Unterstützung bekommen die Berliner Politiker aus den Bundesländern. So hat das Thüringer Kabinett die von Umweltministerin Anja Siegesmund (Grüne) vorgelegte Bundesratsinitiative zur Glyphosat-Reduzierung angenommen. Die Initiative soll am 15. Dezember im Bundesrat eingebracht werden. Sie ist notwendig, weil die Zuständigkeit für die Anwendung von Pestiziden auf Bundesebene liegt. „Wir brauchen diese Bundesratsinitiative, um den Einsatz von Glyphosat in Deutschland einzudämmen“, sagte Siegesmund. Der Einsatz von Glyphosat in Deutschland beträgt rund 4 000 t. Der Thüringer Bauernverband (TBV) sieht die Bundesratsinitiative zur Glyphosat-Reduzierung als übereilt an. Aus Sicht des TBV existiert mit der Pflanzenschutzmittelzulassungsverordnung ein funktionierendes Fachrecht in Deutschland. In der Vorwoche hatten Vertreter der Thüringer Landesanstalt für Landwirtschaft die Gründung einer Thüringer Arbeitsgruppe Glyphosat zusammen mit dem Agrarministerium in Erfurt angekündigt. Diese soll in den kommenden drei Jahren den regionalen Sachstand analysieren und eine Handlungsempfehlung zur Verwendung von Glyphosat erarbeiten.

Christina Schulze Föcking, Agrarministerin in Nordrhein-Westfalen, spricht sich für eine Reduzierung der Mengen von Glyphosat aus. Ein Verbot lehnt die CDU-Politikerin ab. Gartenbesitzer sollten sich sehr gut überlegen, ob sie das Mittel wirklich brauchen, bestätigt ein Sprecher die Aussagen der Ministerin. Nötig seien eine sachgerechte Anwendung, Alternativen und Auflagen, damit der Einsatz reduziert werde. Für die Erntereife brauche man kein Glyphosat, das mache die Natur sehr gut alleine.


Gründlich reflektieren will Friedlinde Gurr-Hirsch, Staatssekretärin im Agrarministerin in Baden-Württemberg, den Einsatz von Glyphosat. Einseitige Maßnahmen wie ein Verbot im privaten Bereich würden keinen Sinn machen, sondern das Problem nur verlagern. Konkrete Einschränkungen von Glyphosat seien im Südwesten nicht geplant.

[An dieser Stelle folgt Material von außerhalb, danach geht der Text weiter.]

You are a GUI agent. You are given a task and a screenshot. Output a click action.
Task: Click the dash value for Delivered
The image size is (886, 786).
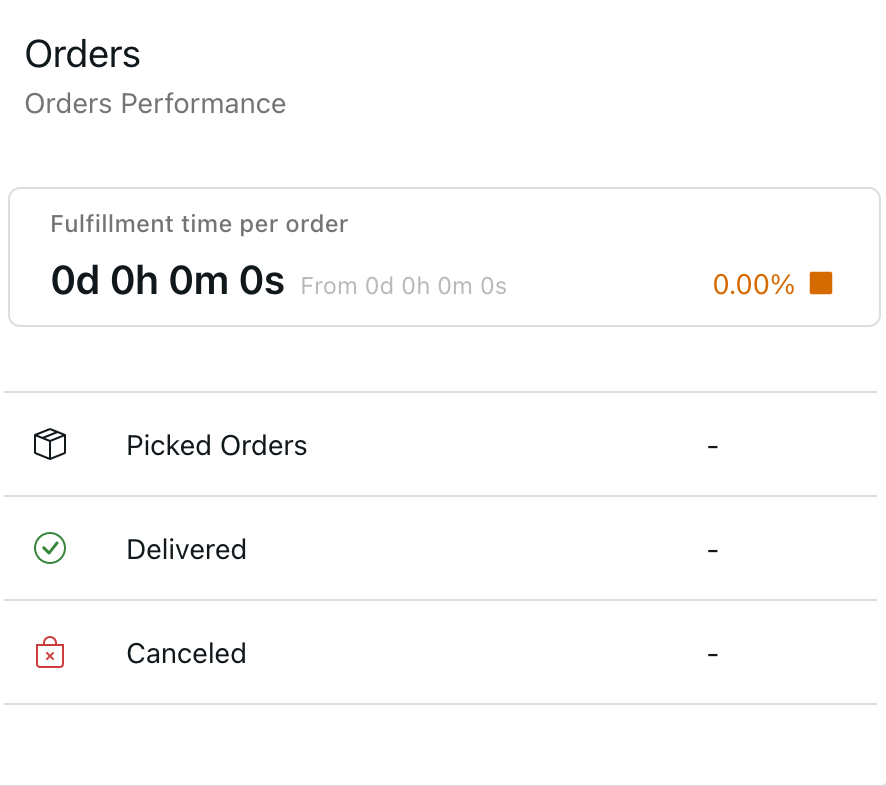[x=712, y=549]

Für die Landwirtschaft hat das hessische Agrarministerium keine Handhabe, den Einsatz von zugelassenen Totalherbiziden zu verbieten oder einzuschränken, teilt ein Sprecher gegenüber der agrarzeitung (az) mit. Solange sich die Landwirte an die Auflagen halten, stehe ihnen die Anwendung frei. Anders ist die Lage beim Einsatz von Glyphosat auf Wegen, Plätzen und Parks. Hier müsse ein Antrag beim Pflanzenschutzdienst gestellt werden. Genehmigungen werden in Ausnahmefällen erteilt, wenn eine Verkehrssicherungspflicht gewährleistet werden muss. Hier nennt das Ministerium Gleisanlagen oder Flächen, auf denen eine erhöhte Brand- und Explosionsgefahr wie bei Tanklagern und Gasleitungen bestehe. Von 2015 bis 2016 wurden hessenweit sieben Genehmigungen erteilt.